Proof - Die Druckvorschau

Als Proof bezeichnet man die Simulation des Druckergebnisses vor dem Drucken. Er soll einen möglichst realitätsnahen und farbverbindlichen Eindruck des späteren Druckergebnisses vermitteln.
Denn beispielsweise beim Flexodruck, Offsetdruck oder Rotationstiefdruck werden im Vorfeld übersehene Fehler aufgrund der gefertigten Druckvorlagen bzw. Massenproduktion schnell teuer.

Proof - Die Möglichkeiten

Gerade im Punkt Farbverbindlichkeit ist eine verbindliche Vorschau schwierig.
Denn Monitore arbeiten als Selbstleuchter mit dem RGB-Farbmodell, beim Druck wird jedoch meist das CMYK-Farbsystem eingesetzt. Durch Kalibrierung sowie Anpassung des Farbmanagements kann man sich dem Ergebnis annähern, eine verbindliche Vorschau ist aber nicht exakt möglich.
Selbst bei Anfertigung eines Einzeldrucks mit anderer Drucktechnik oder anderer Druckmaschine wird es später Abweichungen geben.

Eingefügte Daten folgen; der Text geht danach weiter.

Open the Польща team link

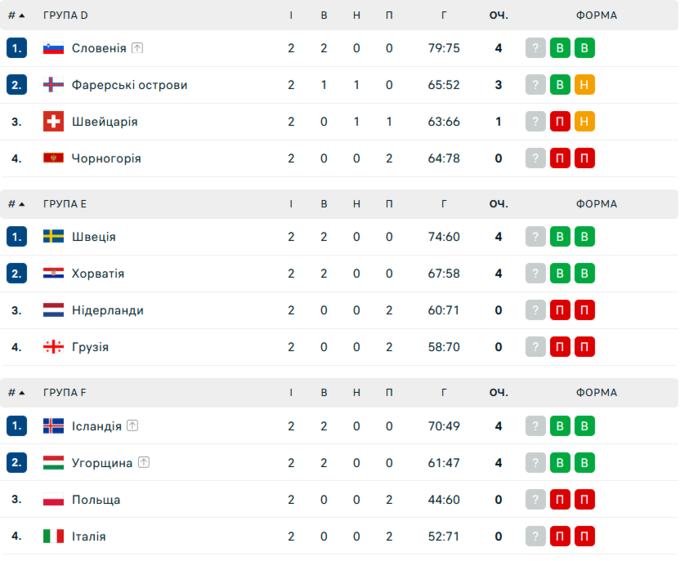(96, 500)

All dies widerspricht dem eigentlich Zweck eines Proofs: Einer möglichst genauen Vorschau, um Fehler vor dem Druckgang zu korrigieren.

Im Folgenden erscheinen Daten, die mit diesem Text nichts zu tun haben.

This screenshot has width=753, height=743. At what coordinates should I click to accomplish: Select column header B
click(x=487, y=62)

Proof - Die verschiedenen Arten

Man unterscheidet - wie oben bereits angedeutet - analoge und digitale Prooftechniken.

Bei den analogen Verfahren wird der Proof über die Zwischenstufe einer Druckform hergestellt.
Beim Digitalproof wird direkt aus den Daten ein Proof ausgegeben.
Eine Sonderform hiervon stellt der Softproof dar. Hierbei werden die Daten auf einem farbkalibrierten Monitor visualisiert. Dieses Verfahren wird langfristig an Bedeutung zunehmen, da es mit keinen weiteren Kosten für Verbrauchsmaterialien verbunden ist.